(From left to right) Phillip Klevorick with the Clark County Department of Comprehensive Planning Nuclear Waste Division, Patrick Donnelly with Center for Biological Diversity, Annette Magnus with Battle Born Progress, Mary Lou Anderson, a Western Shoshone leader, and Rep. Dina Titus.
Nevada lawmakers, tribal leaders and conservationists want 2020 presidential candidates to more boldly oppose Yucca Mountain.
“We need the candidates to understand that, a) we expect them to talk about Yucca Mountain and not shy away from discussing it when they come to Nevada, and b) we expect them to be bold in their statements in opposition to [storing nuclear waste at] Yucca Mountain,” said Annette Magnus, executive director of Battle Born Progress, at a panel hosted by the Nevada Conservation League last week.
Frustration over how candidates have spoken about Yucca Mountain thus far was on display at the panel when Rep. Dina Titus alluded to California Sen. Kamala Harris at a forum on climate change last week mistakenly claiming that the Trump administration put waste in Yucca Mountain in the middle of the night.
The Trump administration has not moved any nuclear waste to Yucca Mountain. Harris likely conflated the issue of Yucca Mountain with news that in 2018 the federal government moved weapons-grade plutonium — not waste from commercial nuclear power plants — to a different location, the Nevada National Security Site, without alerting Nevada officials government.
“It is so easy to conflate the Nevada Test Site with Yucca Mountain and those issues tend to roll over on each other and some people still haven’t gotten straight what we’re doing at which place,” Titus said. “One presidential candidate who we think is very informed and comes from a nearby state was saying that in a recent forum, talking about the waste at Yucca Mountain. Well as has been pointed out, there is no waste at Yucca Mountain.”

○ ○ ○ ○ ○

*TASK GOAL*: Continue the news article on Nevada leaders pressing presidential candidates about Yucca Mountain, starting right after its final sentence. The listing that follows comes from a separate source.

*COLLECTED DATA*:
○ ○ ○ ○ ○

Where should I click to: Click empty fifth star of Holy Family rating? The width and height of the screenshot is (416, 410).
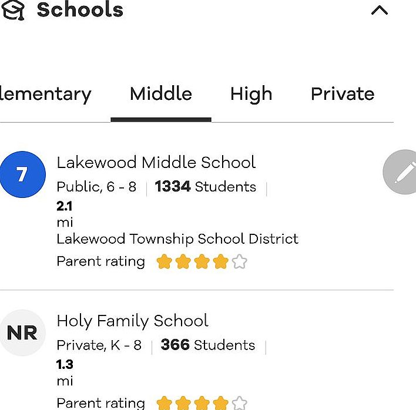pos(240,403)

○ ○ ○ ○ ○

*EXERCISE ANSWER*:
Titus emphasized the importance of getting candidates and the public to understand the intricacies of Yucca Mountain and the consequences of its development.
“The fight is never over. We have to continue to be vigilant, to offer alternatives, to talk about the negative impacts this will have on the state,” said Titus. “And it’s not just Nevada — all roads lead here. This will affect every state where the railroad will travel. It’ll go right by their schools, their churches, their community centers.”
At least five current Democratic presidential candidates — Bernie Sanders, Elizabeth Warren, Cory Booker, Amy Klobuchar, and Harris — have signed on to Sen. Catherine Cortez Masto’s bill to force the federal government to request Nevada’s consent before storing nuclear waste at Yucca Mountain. Julian Castro, Beto O’Rourke, and Pete Buttigieg have also expressed their opposition to the federal government’s proposal, while Andrew Yang has said he supports it.
Titus also emphasized that even the fear of a nuclear accident would affect Southern Nevada’s tourism-reliant economy.
“You don’t even need an accident. All you’d need is a near accident to set off the fear of what would happen here,” Titus said. “If people think there might be radiation here and it might be dangerous, they’re not going to come.”
Yucca Mountain sits on Western Shoshone land. In the Ruby Valley Treaty of 1863, the Western Shoshone Nation granted the federal government access to the area to build railways and mining operations, but maintain that they did not cede the land to U.S. control and as such critisize the lack of indigenous concent over Yucca Mountain’s development.
“As much as land belongs to any human being, this land does not belong to the federal government, it does not belong to the American people, it belongs to the Western Shoshone Nation,” said Mary Lou Anderson, a Western Shoshone leader during the panel.
Patrick Donnelly, State Director for the Center for Biological Diversity, described the possible impacts to groundwater near Yucca Mountain.
“Nuclear radiation will really harm the species that rely on that water,” Donnelly said. The Department of Energy is “dumping nuclear waste above an aquifer and haven’t looked at what would happen to all of these endemic species if there’s an accident.”